Demonstrators during a protest to ask for more guarantees on the enforcement of the abortion law in front of the Italian Senate in Rome, Tuesday, April 23, 2024

Jean Delaunay

L’Italie adopte une loi autorisant les groupes pro-vie à accéder aux cliniques d’avortement

Les opposants à l’amendement remettent en question l’opportunité de permettre à des groupes médicalement non qualifiés d’accéder aux femmes envisageant un avortement, mais le gouvernement s’oppose à cette décision visant à permettre aux patientes potentielles d’être mieux informées.

Le Sénat italien a adopté une loi qui permet aux régions d’autoriser les groupes « possédant une expérience qualifiée en matière de maternité » à avoir accès aux femmes envisageant d’avorter dans les cliniques publiques.

Pour le gouvernement de droite, l’amendement répond à l’intention initiale de la loi de 1978 légalisant l’avortement, connue sous le nom de loi 194, qui comprend des dispositions visant à empêcher cette procédure et à soutenir la maternité.

Mais certains membres du corps médical ont remis en question l’opportunité de permettre à des groupes médicalement non qualifiés et anti-avortement d’accéder aux femmes qui envisagent cette procédure.

« Alors vous ne comprenez pas comment vous voulez impliquer dans les centres de conseil et aussi dans les hôpitaux, parce que cela se produit déjà dans certaines régions, des personnages dont on ne sait pas quelle qualification ils ont », dit Silvana Agatone, la présidente. de l’association pro-choix LAIGA.

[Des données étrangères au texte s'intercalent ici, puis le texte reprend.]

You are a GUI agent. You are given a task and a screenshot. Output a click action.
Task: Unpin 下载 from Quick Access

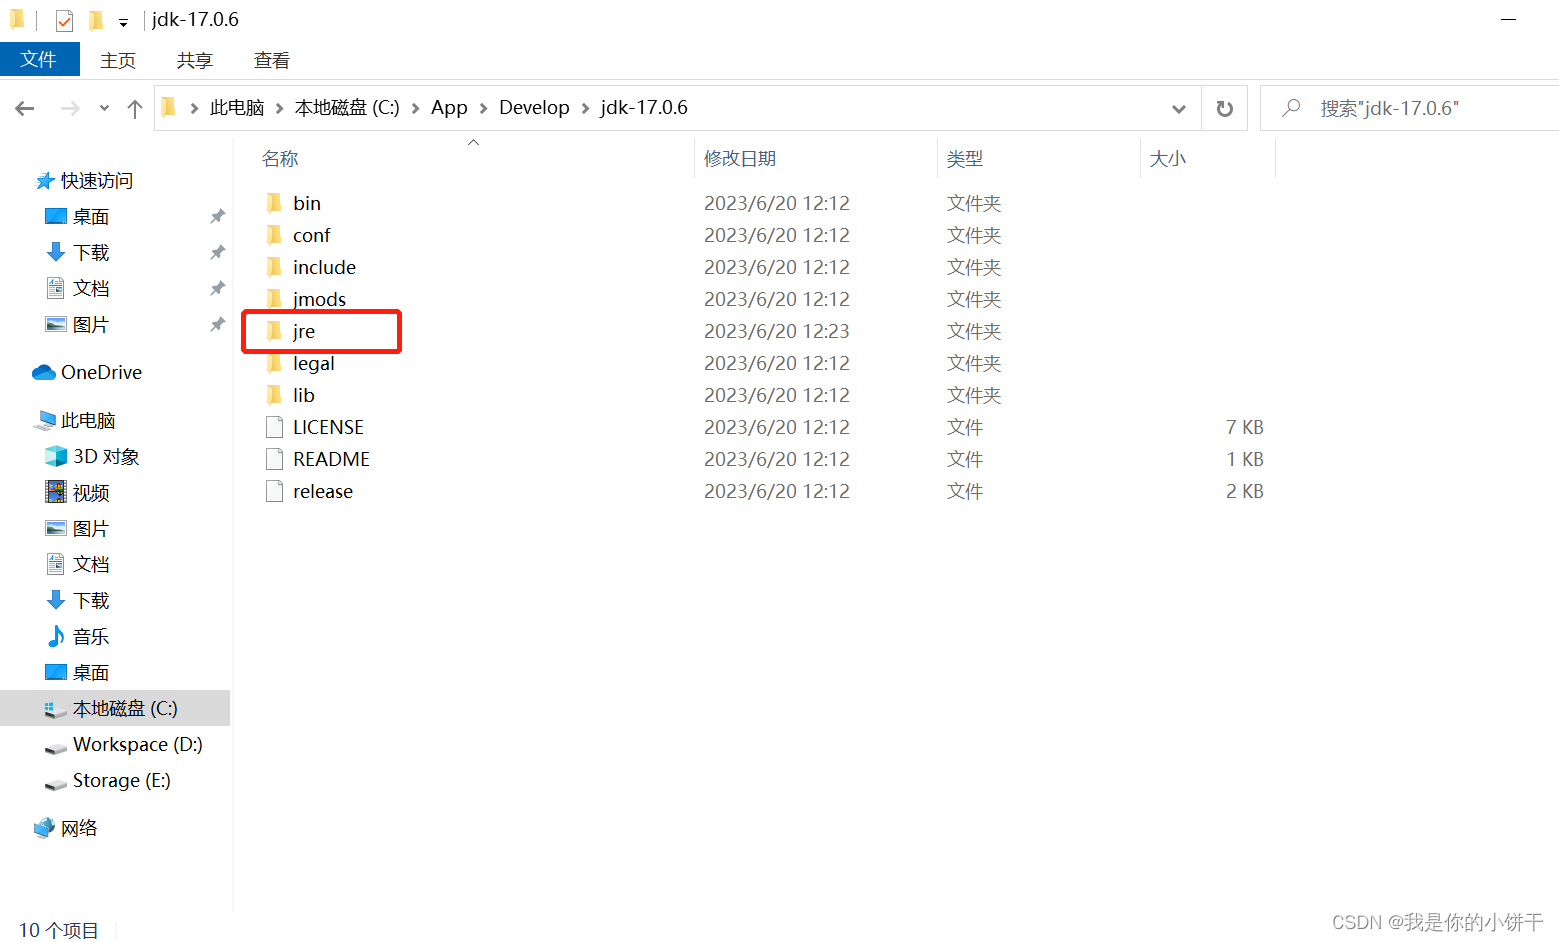(x=217, y=251)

« Ils n’ont certainement pas étudié, ils n’ont pas réussi les examens pour aller parler aux femmes de sujets pour lesquels le centre de conseil dispose déjà de personnalités hautement qualifiées pour les traiter. »

Des femmes manifestent à Rome pour protéger la liberté de choix en matière d'avortement devant le Sénat italien
Des femmes manifestent à Rome pour protéger la liberté de choix en matière d’avortement devant le Sénat italien

Certaines personnalités de l’opposition se sont également plaintes du fait que le projet de loi avait été adopté en contournant la procédure parlementaire régulière.

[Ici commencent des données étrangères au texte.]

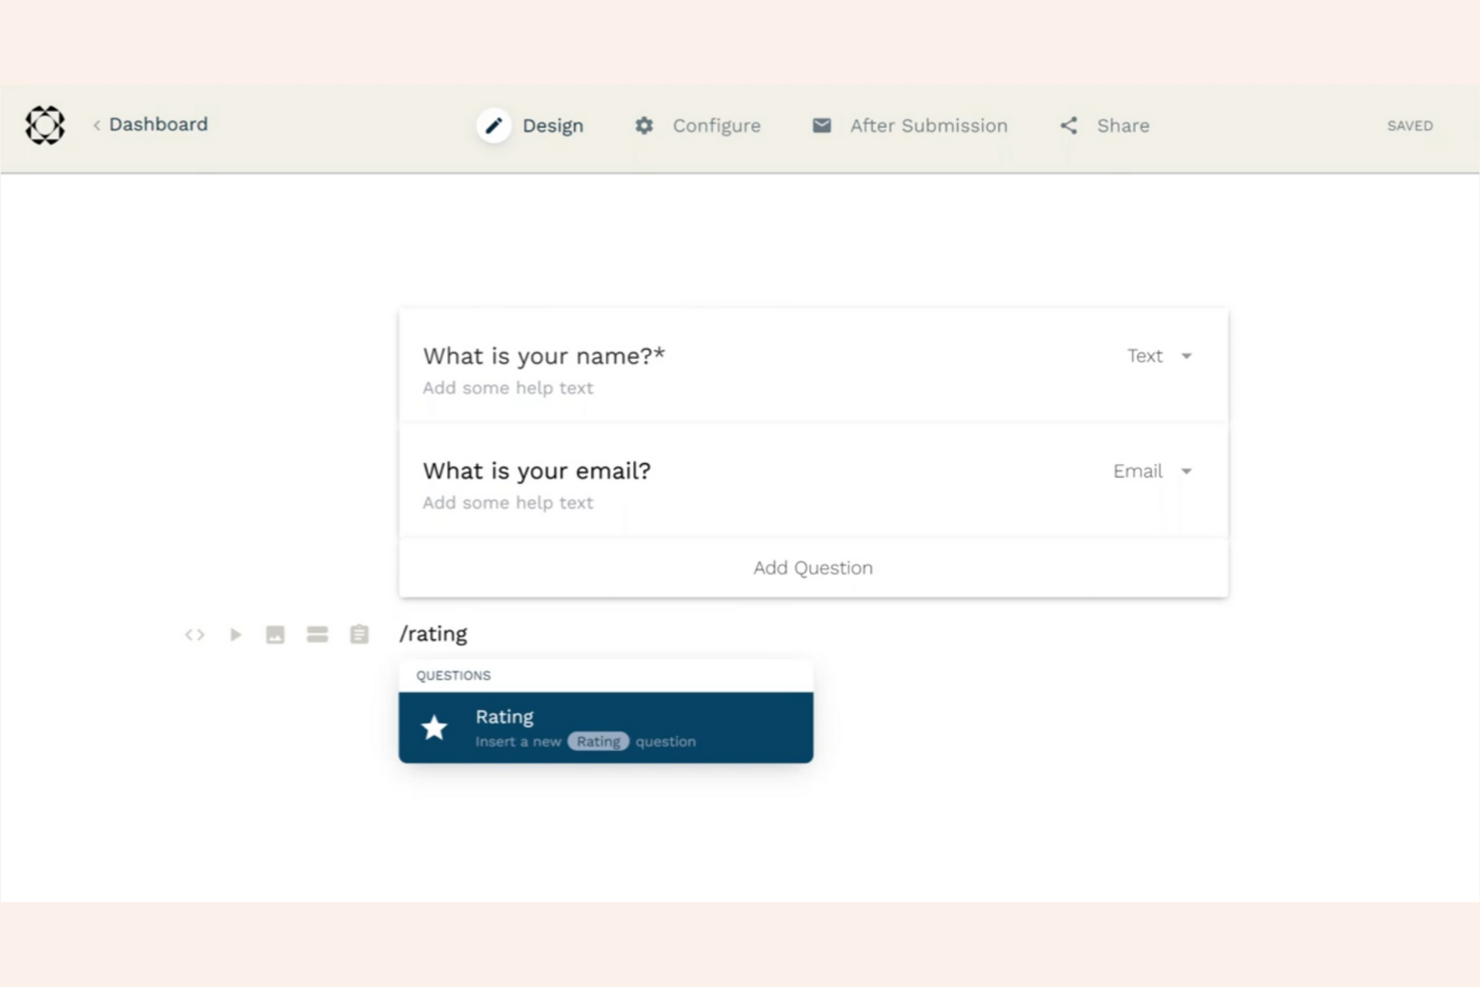Click the SAVED status indicator
The height and width of the screenshot is (987, 1480).
tap(1409, 125)
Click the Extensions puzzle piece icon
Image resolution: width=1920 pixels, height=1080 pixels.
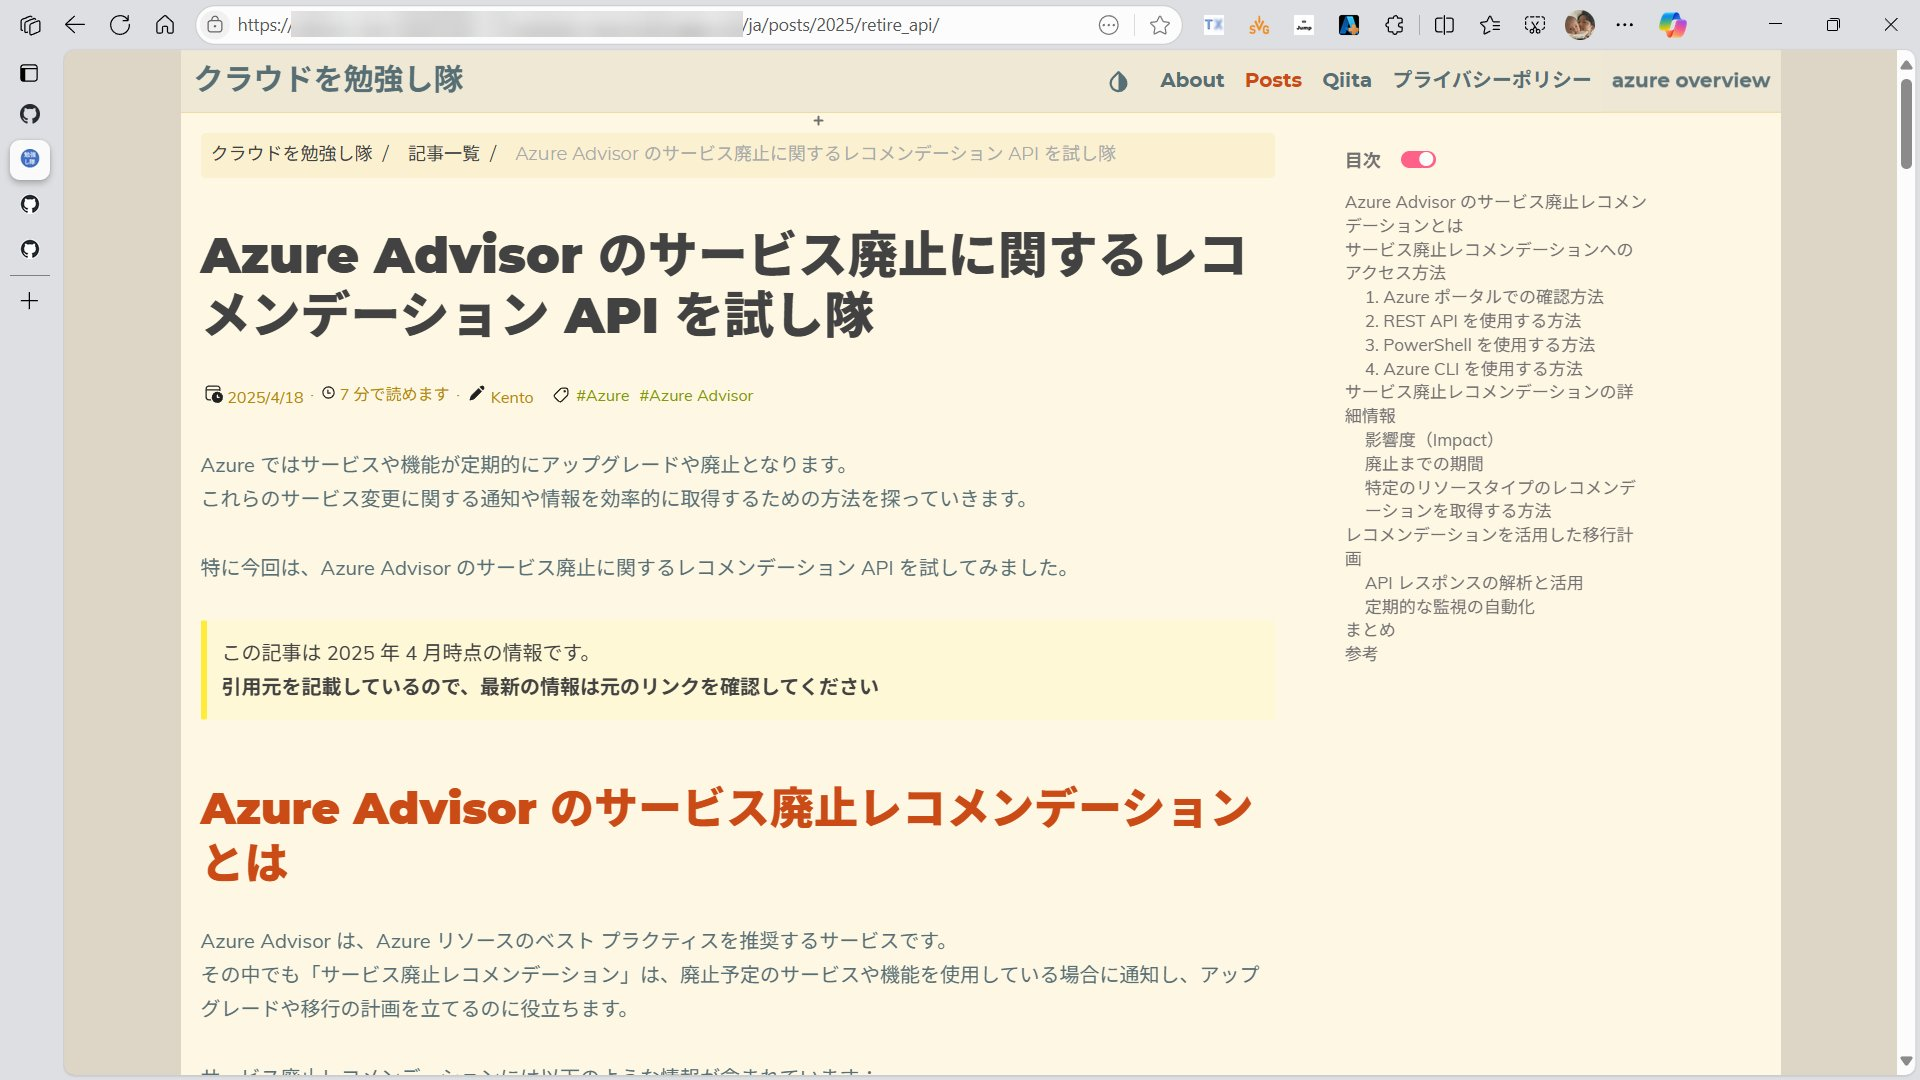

« Nous sommes obligés de subir cet amendement qui a été décidé par une partie de cette majorité sans débat parlementaire, sans aucune discussion, sans nous permettre d’approfondir le sujet », a déclaré la sénatrice du Parti démocrate Beatrice Lorenzin.

En vertu de la loi italienne, une femme est autorisée à avorter sur demande au cours des 12 premières semaines de grossesse, ou plus tard si sa santé ou sa vie est en danger.

Mais un accès facile n’est pas toujours garanti. La loi autorise le personnel de santé à s’enregistrer comme objecteur de conscience et à refuser de pratiquer un avortement, ce qui signifie que les femmes doivent parfois se déplacer ailleurs pour subir cette procédure.

Le taux de natalité en Italie, déjà l’un des plus bas au monde, est en baisse constante depuis environ 15 ans et a atteint un niveau record l’année dernière avec seulement 379 000 bébés nés.

Mais la Première ministre Giorgia Meloni a qualifié l’opposition à l’amendement de « fausse nouvelle » et a déclaré que le fait d’autoriser les personnes ayant un message pro-vie à accéder aux cliniques d’avortement avait uniquement pour but d’informer pleinement les femmes.

Je crois que nous devons garantir un libre choix et je crois que pour faire un libre choix, il faut disposer de toutes les informations nécessaires.

Giorgia Meloni

Premier ministre italien

«Je crois que nous devons garantir un libre choix et je crois que pour faire un choix libre, il faut disposer de toutes les informations nécessaires. C’est ce que prévoit la loi 194 et je pense que c’est la bonne chose à faire », a-t-elle déclaré plus tôt cette année.

Les nouvelles tensions autour de l’avortement en Italie surviennent dans le contexte d’évolutions en Europe allant dans la direction opposée.

La France a marqué cette année la Journée internationale de la femme en inscrivant le droit garanti à l’avortement dans sa constitution. L’année dernière, Malte a voté à une écrasante majorité catholique en faveur de l’assouplissement des lois sur l’avortement les plus strictes de l’Union européenne.

Et plus récemment, les législateurs polonais ont avancé des propositions visant à lever l’interdiction quasi totale de l’avortement promulguée par le précédent gouvernement de droite du pays.